Records excerpted from a collection:
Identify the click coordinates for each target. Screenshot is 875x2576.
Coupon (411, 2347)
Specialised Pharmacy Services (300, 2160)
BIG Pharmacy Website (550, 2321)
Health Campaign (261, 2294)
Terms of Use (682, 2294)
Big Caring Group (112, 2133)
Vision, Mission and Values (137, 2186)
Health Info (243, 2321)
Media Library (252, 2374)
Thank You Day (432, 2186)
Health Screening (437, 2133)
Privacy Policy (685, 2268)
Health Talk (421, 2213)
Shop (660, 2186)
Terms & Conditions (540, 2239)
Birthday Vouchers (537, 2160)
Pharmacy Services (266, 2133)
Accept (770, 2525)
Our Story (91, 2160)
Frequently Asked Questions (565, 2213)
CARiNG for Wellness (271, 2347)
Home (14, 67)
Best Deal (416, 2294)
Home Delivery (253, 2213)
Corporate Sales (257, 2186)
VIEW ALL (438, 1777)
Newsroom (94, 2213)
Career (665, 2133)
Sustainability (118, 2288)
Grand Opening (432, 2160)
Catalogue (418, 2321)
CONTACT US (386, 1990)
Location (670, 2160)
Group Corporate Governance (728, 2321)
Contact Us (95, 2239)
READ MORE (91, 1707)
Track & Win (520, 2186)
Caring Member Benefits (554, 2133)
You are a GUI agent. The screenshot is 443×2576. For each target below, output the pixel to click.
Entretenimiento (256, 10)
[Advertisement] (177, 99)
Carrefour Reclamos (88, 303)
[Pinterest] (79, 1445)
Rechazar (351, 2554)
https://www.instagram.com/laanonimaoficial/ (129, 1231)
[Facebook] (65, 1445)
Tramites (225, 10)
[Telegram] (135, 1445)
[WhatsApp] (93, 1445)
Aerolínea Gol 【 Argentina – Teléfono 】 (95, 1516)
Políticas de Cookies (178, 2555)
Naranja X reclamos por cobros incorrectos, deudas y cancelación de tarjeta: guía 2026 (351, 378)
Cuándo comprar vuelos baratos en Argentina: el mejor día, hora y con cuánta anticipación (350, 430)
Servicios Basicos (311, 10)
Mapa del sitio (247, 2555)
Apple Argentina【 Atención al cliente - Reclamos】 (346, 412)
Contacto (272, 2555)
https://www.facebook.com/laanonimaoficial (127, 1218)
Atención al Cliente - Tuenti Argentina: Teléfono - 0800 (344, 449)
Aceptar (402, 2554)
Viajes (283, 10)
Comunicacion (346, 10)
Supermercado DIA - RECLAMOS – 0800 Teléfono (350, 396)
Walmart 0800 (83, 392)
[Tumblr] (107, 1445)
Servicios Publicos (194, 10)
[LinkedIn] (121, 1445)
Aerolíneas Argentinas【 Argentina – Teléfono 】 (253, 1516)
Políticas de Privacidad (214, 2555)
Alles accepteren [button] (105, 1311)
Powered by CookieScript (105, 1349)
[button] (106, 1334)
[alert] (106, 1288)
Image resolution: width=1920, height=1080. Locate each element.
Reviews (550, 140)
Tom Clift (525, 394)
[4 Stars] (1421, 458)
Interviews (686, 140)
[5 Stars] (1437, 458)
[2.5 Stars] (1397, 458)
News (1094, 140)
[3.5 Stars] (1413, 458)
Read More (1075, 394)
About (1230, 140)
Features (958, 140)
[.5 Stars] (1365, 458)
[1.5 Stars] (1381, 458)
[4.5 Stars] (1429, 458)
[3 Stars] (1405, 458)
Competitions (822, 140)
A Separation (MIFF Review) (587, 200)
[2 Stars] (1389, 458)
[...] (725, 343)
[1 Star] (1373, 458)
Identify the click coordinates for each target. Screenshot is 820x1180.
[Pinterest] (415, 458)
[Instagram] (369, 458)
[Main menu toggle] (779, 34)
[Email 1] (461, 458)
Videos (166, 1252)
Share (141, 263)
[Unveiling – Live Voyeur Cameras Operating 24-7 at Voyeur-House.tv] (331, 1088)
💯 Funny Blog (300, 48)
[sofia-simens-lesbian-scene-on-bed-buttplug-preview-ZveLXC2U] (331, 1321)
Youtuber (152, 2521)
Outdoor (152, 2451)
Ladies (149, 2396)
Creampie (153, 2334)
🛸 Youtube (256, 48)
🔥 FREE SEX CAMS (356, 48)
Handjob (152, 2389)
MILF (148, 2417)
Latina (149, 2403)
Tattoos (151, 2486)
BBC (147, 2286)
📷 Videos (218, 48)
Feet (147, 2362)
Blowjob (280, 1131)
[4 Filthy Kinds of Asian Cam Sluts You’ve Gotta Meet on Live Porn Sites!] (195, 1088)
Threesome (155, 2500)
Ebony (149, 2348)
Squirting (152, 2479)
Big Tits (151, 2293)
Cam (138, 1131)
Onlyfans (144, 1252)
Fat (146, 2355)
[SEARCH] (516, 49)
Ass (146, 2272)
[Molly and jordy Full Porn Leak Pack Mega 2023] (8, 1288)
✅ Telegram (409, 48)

=== Exercise ===
Please work out how many lines of the data include the string "target" and reply with the number alone.

=== Task answer ===
3